Soon the cutting was installed in a prime spot on the south facing wall of our house. It rapidly became established and grew very well in its first year, but being rather naïve about high desert winters I did not give it enough winter protection and it died down to the ground.
In spring several nodes produced shoots from the base of the original stem, grew well, and having learned my lesson I mulched thickly with straw in the fall. Although this protected the base of the plant, once again all the exposed shoots died back to where it had been protected, and the next growing season my garden was infested with earwigs that had enjoyed the winter protection of the straw. A local grower told me that once the main stem got to a 2” diameter it would do better.
In desperation I bought a Hardy Chicago fig, which certainly lives up to its name, and produces a prolific crop of rather small and not very flavorful figs.
In 2017 I wrapped all the main branches of the Brown Turkey with strips of quilting fleece, put frost cloth around the outside of the cage as before and draped a quilted mattress cover over the whole thing. It looked awful, but he plant came through a fairly mild winter unscathed, it grew vigorously, and I picked my first fig in the middle of August, and from that point on I could harvest a couple most days, but in spite of the tree now being 8 feet high, I never got to the point when I could pick a basketful and once again the stems were clothed in immature figs at the end of the season.

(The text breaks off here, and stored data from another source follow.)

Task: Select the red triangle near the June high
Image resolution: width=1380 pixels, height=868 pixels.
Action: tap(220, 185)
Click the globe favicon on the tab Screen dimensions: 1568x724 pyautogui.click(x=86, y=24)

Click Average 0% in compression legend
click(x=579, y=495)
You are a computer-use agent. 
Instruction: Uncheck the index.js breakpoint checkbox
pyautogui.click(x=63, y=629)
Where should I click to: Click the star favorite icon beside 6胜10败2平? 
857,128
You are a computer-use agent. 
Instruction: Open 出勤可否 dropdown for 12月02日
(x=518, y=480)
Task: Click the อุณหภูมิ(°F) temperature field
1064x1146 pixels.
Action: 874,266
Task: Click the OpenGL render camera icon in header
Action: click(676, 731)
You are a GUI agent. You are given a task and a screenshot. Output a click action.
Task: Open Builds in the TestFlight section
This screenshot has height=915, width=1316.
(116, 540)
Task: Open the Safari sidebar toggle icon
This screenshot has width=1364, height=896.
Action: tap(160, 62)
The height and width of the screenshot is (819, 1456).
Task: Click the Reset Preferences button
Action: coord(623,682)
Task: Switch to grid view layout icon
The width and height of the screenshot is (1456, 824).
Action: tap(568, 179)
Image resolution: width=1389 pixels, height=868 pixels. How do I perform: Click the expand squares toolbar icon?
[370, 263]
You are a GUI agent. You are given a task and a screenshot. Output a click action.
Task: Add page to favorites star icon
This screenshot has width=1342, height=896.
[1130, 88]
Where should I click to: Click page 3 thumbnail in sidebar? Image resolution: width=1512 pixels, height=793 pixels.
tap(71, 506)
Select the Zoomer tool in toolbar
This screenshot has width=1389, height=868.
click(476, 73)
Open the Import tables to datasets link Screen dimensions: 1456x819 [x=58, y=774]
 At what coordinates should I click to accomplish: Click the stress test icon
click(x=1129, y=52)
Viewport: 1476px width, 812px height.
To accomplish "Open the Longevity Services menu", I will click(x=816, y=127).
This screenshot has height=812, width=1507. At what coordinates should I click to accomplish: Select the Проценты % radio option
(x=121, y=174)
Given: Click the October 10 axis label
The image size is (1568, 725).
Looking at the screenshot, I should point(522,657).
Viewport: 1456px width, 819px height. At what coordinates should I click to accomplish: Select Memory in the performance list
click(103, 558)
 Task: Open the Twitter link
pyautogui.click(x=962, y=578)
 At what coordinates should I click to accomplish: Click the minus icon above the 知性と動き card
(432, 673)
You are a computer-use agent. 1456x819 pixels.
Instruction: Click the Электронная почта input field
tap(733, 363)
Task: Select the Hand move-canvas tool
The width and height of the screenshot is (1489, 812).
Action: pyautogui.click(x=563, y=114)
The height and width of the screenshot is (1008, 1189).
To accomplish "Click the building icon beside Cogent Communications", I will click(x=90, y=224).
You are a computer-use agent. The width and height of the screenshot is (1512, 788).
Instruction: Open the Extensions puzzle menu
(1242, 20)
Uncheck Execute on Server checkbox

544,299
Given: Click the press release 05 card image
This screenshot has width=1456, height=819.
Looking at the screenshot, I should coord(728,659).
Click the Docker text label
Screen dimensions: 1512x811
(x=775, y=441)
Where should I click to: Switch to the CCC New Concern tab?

Being an optimistic gardener I will undoubtedly try it “for one more year”. Meanwhile I have visited gardens in Wilkerson that have very large and productive fig trees.
So what do figs need? Figs originated in Western Asia and the eastern Mediterranean areas, and in general require prolonged high summer heat and regular water to bear good fruit. There are many hundreds of varieties each of which may be known by several different names! Hardiness varies, but most will suffer twig damage below 12°F resulting in them becoming more shrub-like. Many are capable of producing an early crop on older growth (if it survives)- known as the breba crop - and then a later crop on current season's growth. It may be prudent to avoid late cropping figs which may not mature before the first frost which can be very early here.
The fig which seems to do best around Bishop is a green one, Kadota, which grows in numerous local gardens and produces crops twice a year under favorable conditions. It has a fairly thick skin, and mediocre fig flavor.
The following varieties have been grown in areas with a climate similar to that which we experience, and most of these should do well in the milder, more southerly areas, so when choosing remember to take our various microclimates into consideration.
• Brown Turkey
• Celeste is hardy here but main crop is late some years. Excellent flavor.
• Hardy Chicago is also hardy in Bishop.
• Violet de Bordeaux is marginally hardy, but delicious.
• Marseilles (Lemon) and Italian Honey (Lattarula) should both survive in town. They are fine in Wilkerson.
• Kadota should do fine. Often has successful breba crop. It is good for jam and spreads.
New Mexico State University recommends Celeste, Brown Turkey, Hardy Chicago, Desert King, Kadota, and Violette de Bordeaux.
Colorado Master Gardeners suggested Brown Turkey, Brunswick, Danny's Delite,and Blue Celeste.